Having health insurance increases access to emergent and preventative care, while protecting against financial hardships. The out-of-pocket cost of seeking medical care causes ripple effects, such as making it harder to buy food, pay rent and utilities, and secure other necessities like medicines. This is applicable to minorities and low resource White people, all who have experienced the intersection of the COVID-19 pandemic and the lack of health insurance.

Before the pandemic, people of color were more likely to be uninsured. The uninsured rate for non elderly White adults is 10% but for non elderly Black adults it is 12.3% and for non elderly Hispanic adults it is 36.5%.

Ten percent of Tennessee’s total population was uninsured in 2020, above the national average. Tennessee ranked 37th among the 50 states for the percentage of the population that is uninsured. Additionally, 122,000 Tennesseans lost health coverage because they lost their jobs between February and May 2020, bringing the state’s total uninsured adult population to 751,000. Nationally, about one of every three COVID-19 deaths and 40% of COVID-19 infections are linked to health insurance gaps. A new report shows that in Tennessee alone, from Jan. 22, 2020 through Aug. 31, 2020 there were 70,996 COVID cases (48% of total cases) and 661 deaths (38% of total deaths) linked to health insurance gaps.

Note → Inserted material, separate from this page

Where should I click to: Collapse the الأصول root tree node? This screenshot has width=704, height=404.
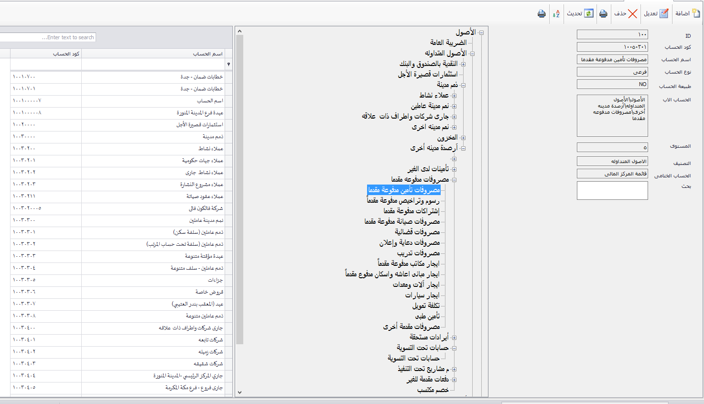tap(481, 33)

For many people in under-resourced communities, the stress caused by illness and death from the COVID-19 pandemic is compounded by the stress already experienced as they faced issues of violence, pollution, substandard housing, low wage employment, food insecurity, and preexisting health conditions. For these people, who are disproportionately people of color, getting back to ‘normal’ should not be the objective. Creating a better normal should be the goal.

The American Rescue Plan Act (ARPA) recently passed by Congress is a bold effort to help Americans recover from the COVID-19 pandemic and create a better normal by addressing the existing inequities that made some people more vulnerable to a public health crisis, particularly access to health care. ARPA includes an additional incentive for states to take Medicaid expansion. An analysis by the Kaiser Family Foundation shows Tennessee would gain $900 million over two years in addition to the $1.4 billion in federal funds the state would receive each year. This is a deal that our state can’t pass up, as there is no good reason to refuse billions of federal funding to improve the physical and mental health of all our citizens. Medicaid expansion will provide support for those who are suffering because they cannot access physical and/or mental health services due to lack of health insurance. Do these lives matter? How do we justify human suffering that could be eliminated if only the people with power would do the right thing to ensure that all people can receive high quality health care?

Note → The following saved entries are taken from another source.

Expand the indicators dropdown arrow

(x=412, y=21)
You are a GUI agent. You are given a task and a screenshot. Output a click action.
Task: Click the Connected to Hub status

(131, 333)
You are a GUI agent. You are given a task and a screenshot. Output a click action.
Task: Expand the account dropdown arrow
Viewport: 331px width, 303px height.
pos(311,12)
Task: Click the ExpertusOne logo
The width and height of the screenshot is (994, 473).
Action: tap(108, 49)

As Dr. Martin Luther King, Jr. stated at the Second National Convention of the Medical Community for Human Rights in Chicago on March 25, 1966:

“Of all the forms of inequality, injustice in health is the most shocking and the most inhuman because it often results in physical death. I see no alternative to direct action and creative nonviolence to raise the conscience of the nation.”

The only humane and viable long-term solution to decrease the number of uninsured Tennesseans and address racial health disparities is to close the coverage gap by expanding Medicaid.

(Freida Outlaw, Ph.D., RN, APRN, FAAN Retired Assistant Commissioner, Tennessee Department of Mental Health and Substance Abuse Services.)